━━━ Given data
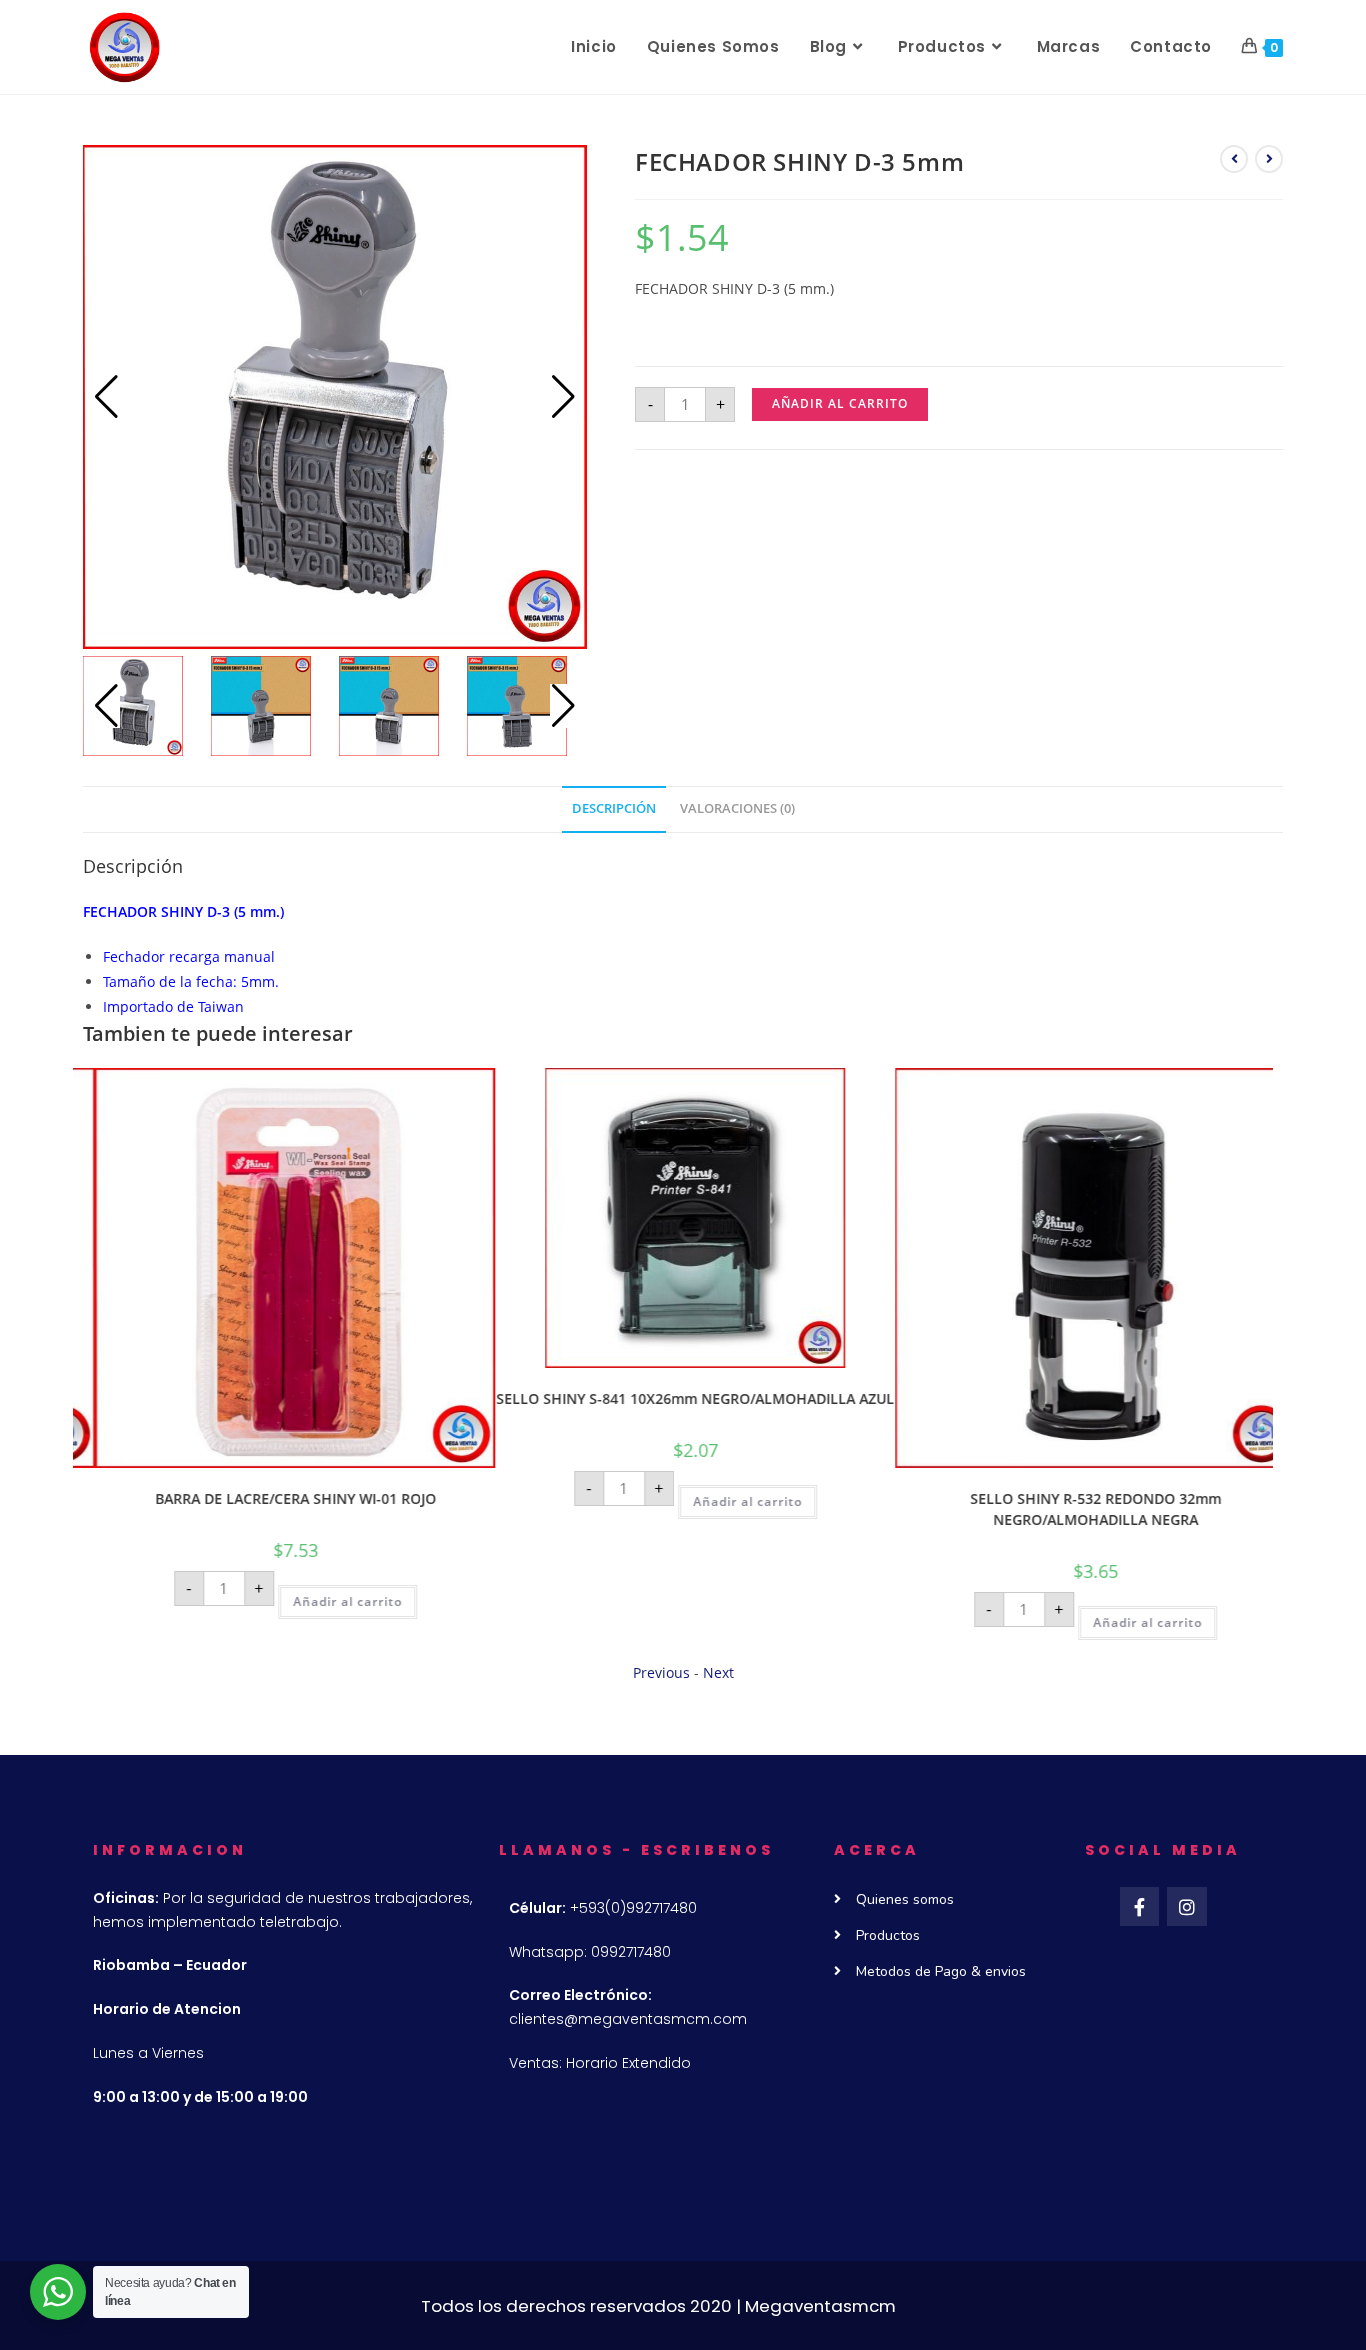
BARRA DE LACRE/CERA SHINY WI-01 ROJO (273, 1498)
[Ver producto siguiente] (1269, 159)
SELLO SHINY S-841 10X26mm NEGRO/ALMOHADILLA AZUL (673, 1398)
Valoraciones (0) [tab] (737, 808)
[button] (563, 397)
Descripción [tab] (614, 808)
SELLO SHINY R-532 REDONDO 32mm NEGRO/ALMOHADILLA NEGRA (1073, 1509)
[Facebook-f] (1140, 1907)
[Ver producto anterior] (1234, 159)
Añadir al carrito (840, 403)
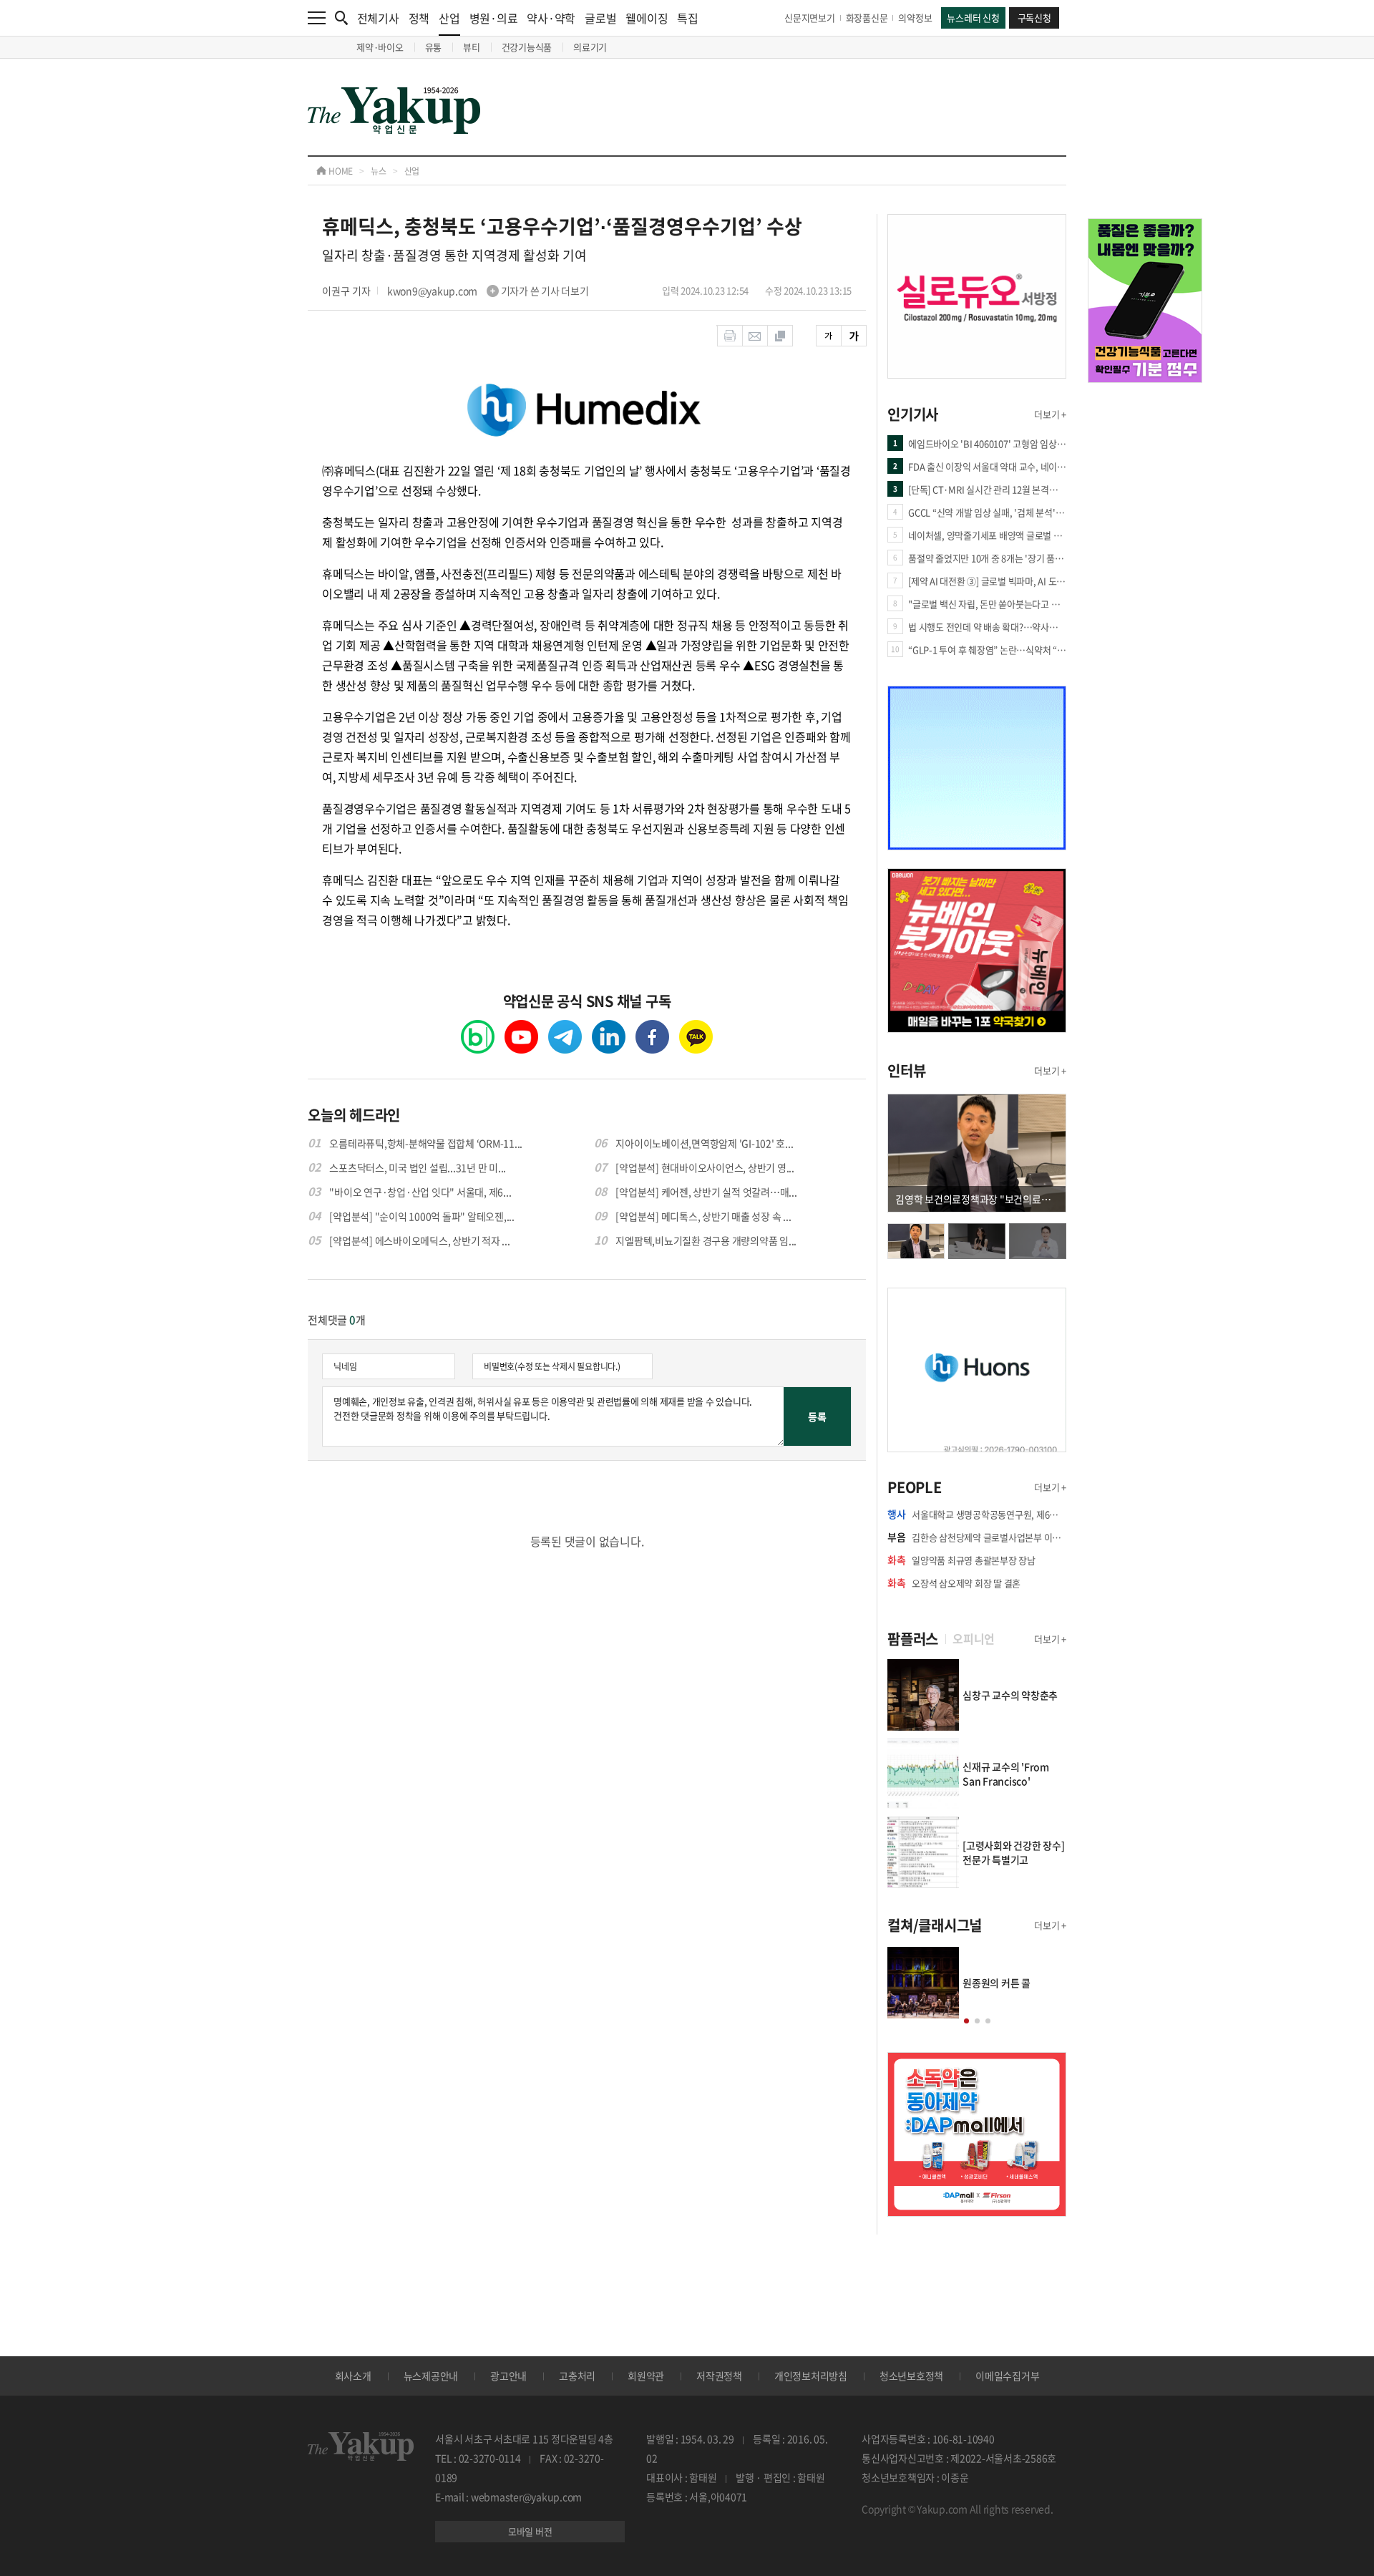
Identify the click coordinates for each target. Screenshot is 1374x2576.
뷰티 (471, 47)
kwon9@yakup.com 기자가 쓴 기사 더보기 (488, 290)
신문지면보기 (809, 17)
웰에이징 (646, 17)
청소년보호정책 (911, 2375)
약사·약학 (551, 17)
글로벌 (600, 17)
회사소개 (353, 2375)
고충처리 (577, 2375)
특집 (687, 17)
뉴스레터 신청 (973, 17)
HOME (339, 171)
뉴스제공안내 (431, 2375)
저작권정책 (719, 2375)
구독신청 (1034, 17)
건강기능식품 (527, 47)
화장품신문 (867, 17)
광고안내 (508, 2375)
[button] (966, 2020)
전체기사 (378, 17)
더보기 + (1050, 414)
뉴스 (378, 171)
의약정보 (915, 17)
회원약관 (646, 2375)
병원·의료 (493, 17)
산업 (449, 17)
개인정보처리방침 (810, 2375)
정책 (419, 17)
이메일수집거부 (1007, 2375)
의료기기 (590, 47)
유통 (433, 47)
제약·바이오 (380, 47)
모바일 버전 (530, 2531)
━━━━━━
Those lines of the records that contain the string "SELLO" should be identified and copied.

SELLO SHINY S-841 10X26mm NEGRO/ALMOHADILLA AZUL (673, 1398)
SELLO SHINY R-532 REDONDO 32mm NEGRO/ALMOHADILLA NEGRA (1073, 1509)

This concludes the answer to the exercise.